▶ [Texte source]

La difficile conquête par les Romains de la péninsule ibérique.
Reconstitution d’une partie de la muraille et de la porte d’entrée de Numance.
L’Ibérie avant l’arrivée des Romains est un territoire morcelé entre de nombreux peuples et tribus (Tartessiens, Vaccéens, Vettons, Turdetans, Astures, Cantabres, Alergetes,…) dont les deux principaux sont les Lusitaniens et les Celtibères. La péninsule n’est pas unie par une culture commune, à la différence de la Gaule, mais divisée en quatre zones principales que l’on peut délimiter avec les inscriptions retrouvées en quatre langues : la Celtibérie au centre, la Lusitanie au centre-Ouest, l’Ibérie sur la côte méditerranéenne (langue non indo-européenne), la Tartessie au Sud-Ouest (non indo-européenne). A cela il faut ajouter des comptoirs carthaginois dans le Sud et grecs à l’Est : ces peuples étrangers viennent s’installer pour exploiter les grandes richesses minières de l’Ibérie (or, argent, fer, plomb, étain), la péninsule étant alors perçue comme l’« eldorado » de la Méditerranée.
Les Romains arrivent dans la péninsule pendant la seconde guerre punique (218-202 av. J.-C.) pour y chasser les Carthaginois, objectif rempli avec succès dès 208 (chute de Gadès). Mais une fois le conflit terminé, ils ne repartent pas pour autant : ils poursuivent au contraire la guerre en soumettant une à une les tribus locales. Dès 197 av. J.-C, la péninsule est divisée en deux provinces : la Citérieure (Est) et l’Ultérieure (Sud-Ouest), chacune étant dotée d’un préteur (gouverneur) avec une légion de 5.000 hommes renforcés d’auxiliaires venant d’Italie. Pour autant, les hostilités sont loin d’être terminées : les autochtones vont par plusieurs fois secouer violemment le joug romain.

▶ [Consigne A]
D'après le texte sur la conquête romaine de la péninsule ibérique, quelles sont les deux provinces créées dès 197 av. J.-C. ?
▶ [Consigne B]
Rédigez la suite du texte sur la conquête romaine de la péninsule ibérique, à partir de sa dernière phrase.
Les données n'interviennent pas dans ce travail.

▶ [Données]
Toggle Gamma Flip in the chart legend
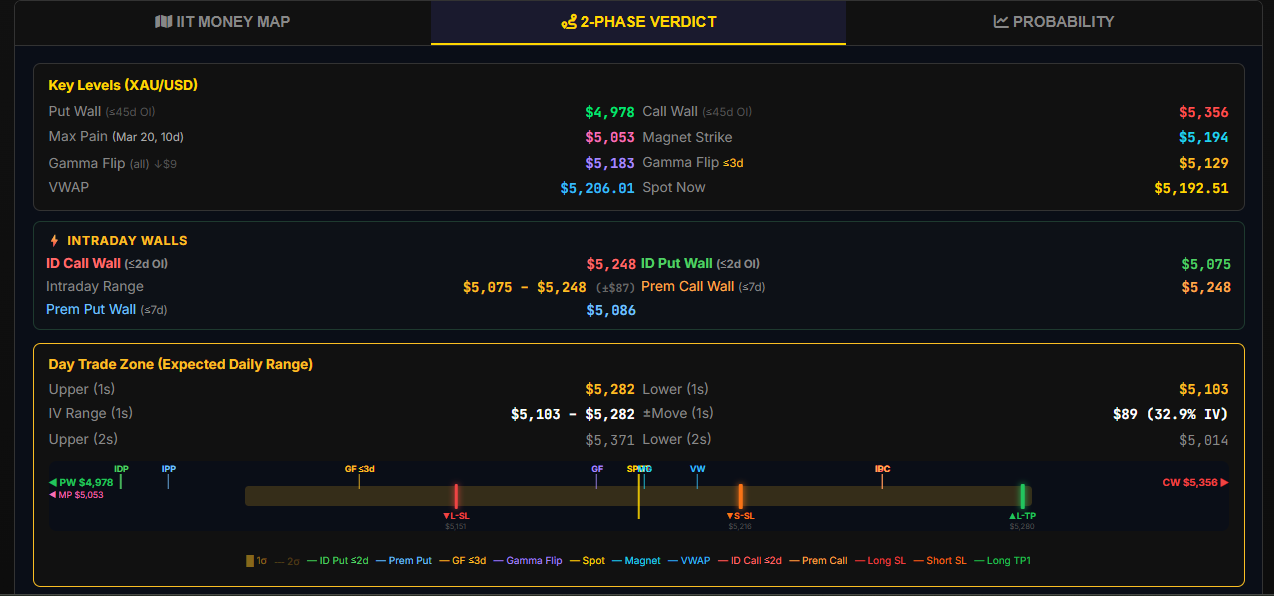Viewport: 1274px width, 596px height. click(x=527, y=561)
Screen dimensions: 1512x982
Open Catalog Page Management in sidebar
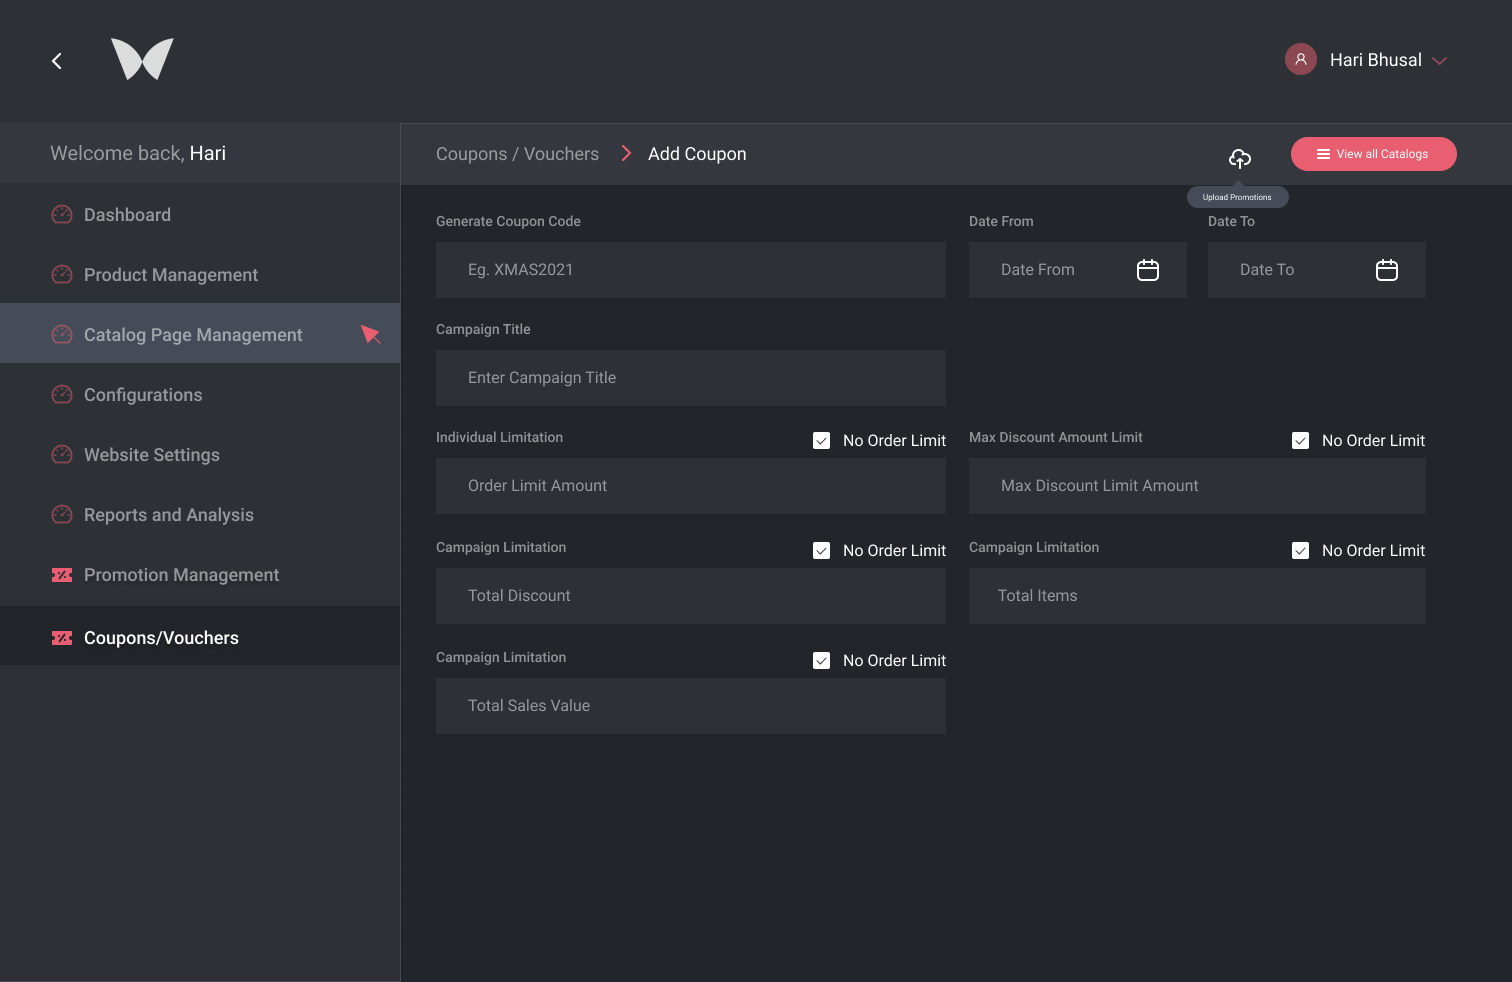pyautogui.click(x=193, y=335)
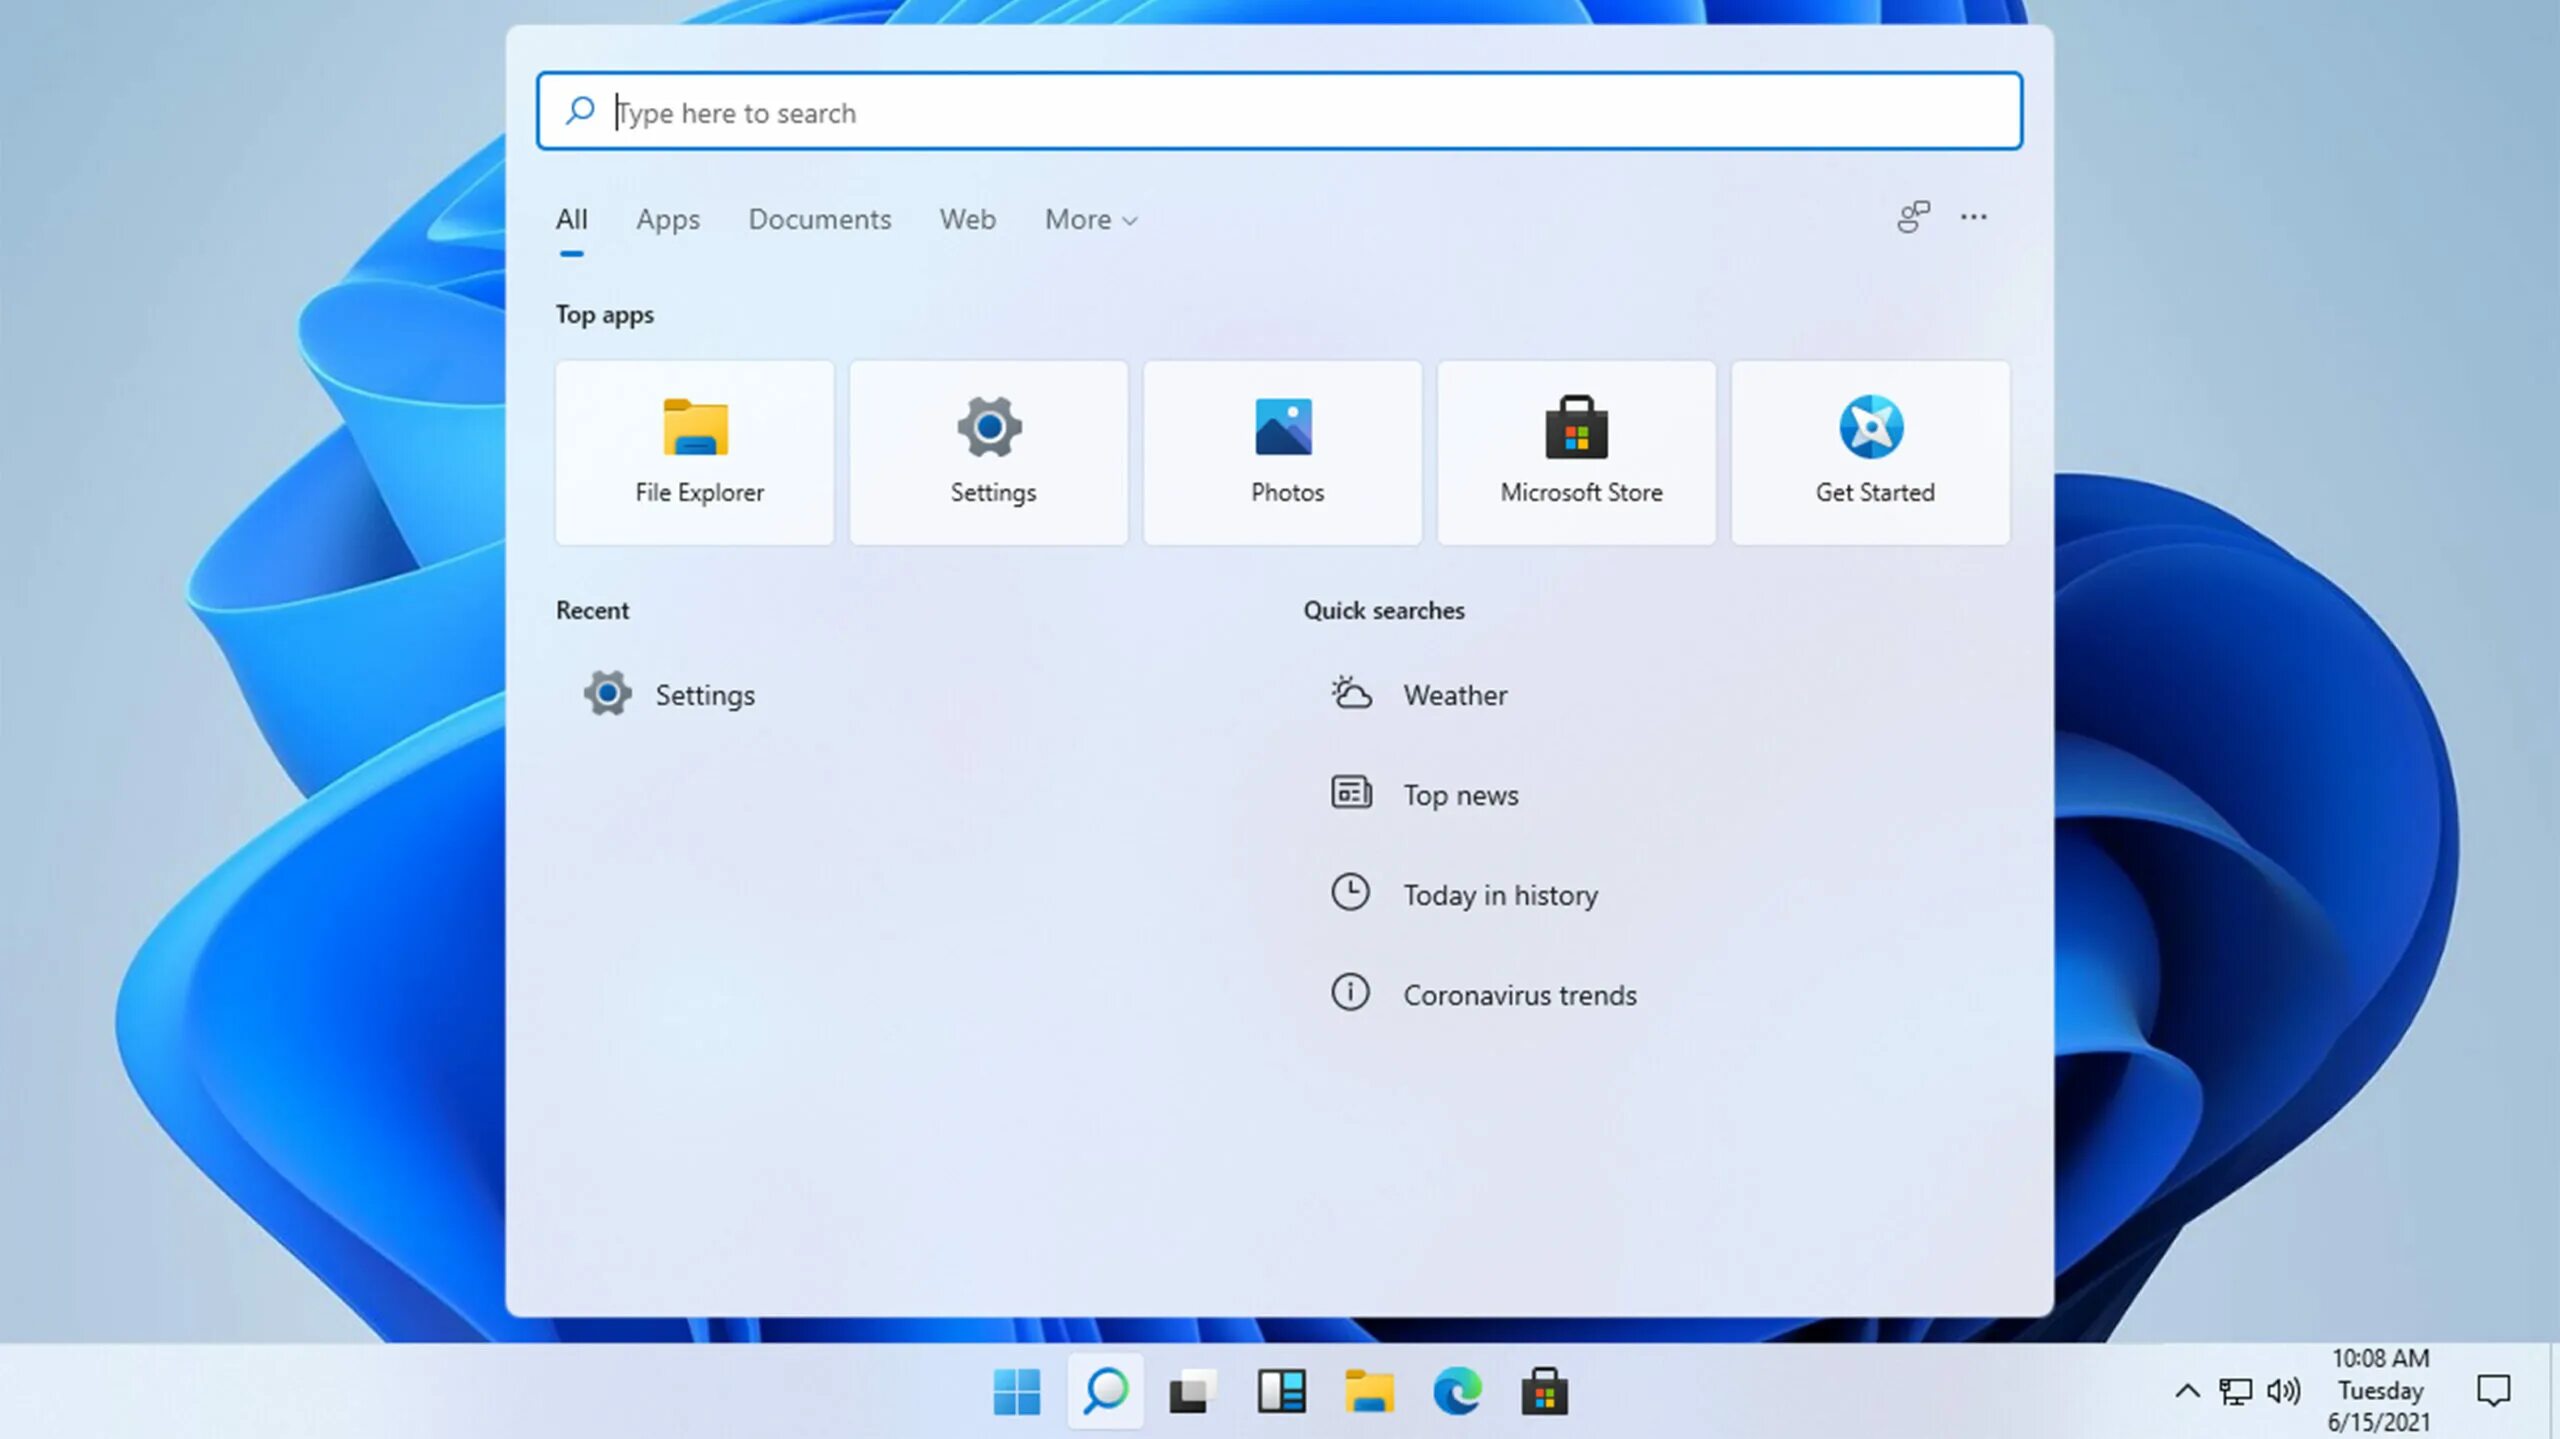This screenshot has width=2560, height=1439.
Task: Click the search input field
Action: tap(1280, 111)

▶ [Réponse A]
La Citérieure, à l'Est, et l'Ultérieure, au Sud-Ouest.

▶ [Réponse B]
Monnaie romaine du IIe siècle : sur le côté face, les deux symboles de l’Hispanie – le lapin et le rameau d’olivier (tenu par l’individu agenouillé) –, sur le côté pile, l’empereur Hadrien (d’origine hispanique). L’Hispanie signifie étymologiquement « le pays des lapins » car les premiers Phéniciens qui débarquèrent en Ibérie virent des lapins en abondance.
I. Les Romains et la guerre en Ibérie (195-139 av. J.-C.)
Dès 195 av. J.-C., les autochtones commencent à voir d’un mauvais œil l’installation durable des Romains dans la péninsule, et supportent mal les réquisitions forcées de blé et le service militaire obligatoire. Les indigènes se soulèvent à de nombreuses reprises : en 192, le préteur d’Ultérieure, Lucius Aemilius, est battu à l’Est par le peuple des Bastules et à l’Ouest par les Lusitaniens. Signe révélateur de grandes difficultés, le Sénat ajoute en 188 à la légion de chaque province un contingent de 3.000 hommes et de 200 cavaliers. Les préteurs envoyés en Hispanie mènent la guerre et remportent tantôt des succès, tantôt de cuisants échecs, les autochtones opposant une résistance particulièrement farouche (l’Ibérie sera jusqu’en 133 un vrai gouffre humain, et le recrutement se fait difficilement à Rome).
En 180 av. J.-C., Tiberius Sempronius Gracchus arrive en Citérieure en tant que préteur et mène une répression féroce contre les Celtibères ; mais à une révolte écrasée dans le sang succède une nouvelle révolte. Gracchus détruit ainsi plus d’une centaine de villes, réduisant parfois les habitants en esclavage. Il parvient à instaurer une paix durable en 180 av. J.-C. en concluant des accords et rentre à Rome célébrer un triomphe.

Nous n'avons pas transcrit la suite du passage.